The Pressure to Adapt

Organisations are required to operate in increasingly complex landscapes, marked by rapid market changes, technological advances, socio-economic problems, and new global phenomena. This places them under significant pressure to redefine their very purpose and strategies, and then adapt how they are organised, managed, and led in the face of these changes.

Irrespective of whether they are large or small, private, government or not-for-profit, organisations must be able to adapt if they are to survive and thrive in our ever-changing global scene. In many cases, however, successfully implementing new strategies has proven to be extremely challenging, with disappointing results that have forced leaders out of companies and brought new leaders in.

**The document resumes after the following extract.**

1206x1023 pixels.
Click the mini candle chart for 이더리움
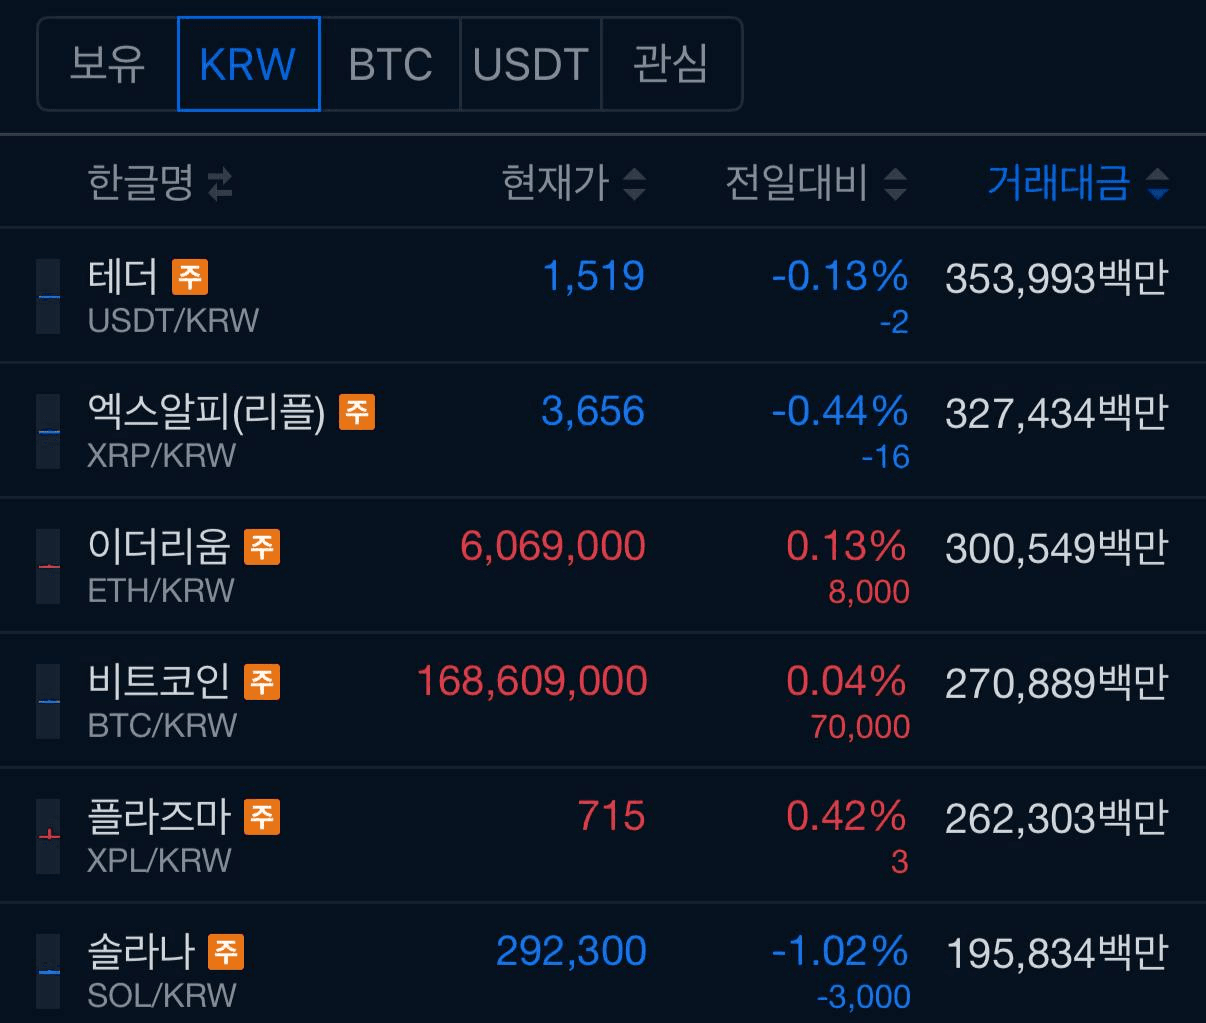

Dr Michael Beer, Professor Emeritus at Harvard Business School, has been exploring effective ways to implement business strategies. Over many years as a researcher and management consultant, he observed that leaders who employ top-down change processes fail to develop adaptive high commitment, high-performance organisations.

‘We know from experience and research that organisational change is difficult at best and efforts to change all facets of the organisation in concert often fail,’ says Dr Beer. ‘Changes in one facet of the complex social system may be made but they are not followed by others. Quick-fix changes in tangible practices are made but deeper intangible leadership, cultural and management issues are left unchanged. By some estimates, about 70% of efforts to change do not achieve intended change in the desired time frame or fail entirely.’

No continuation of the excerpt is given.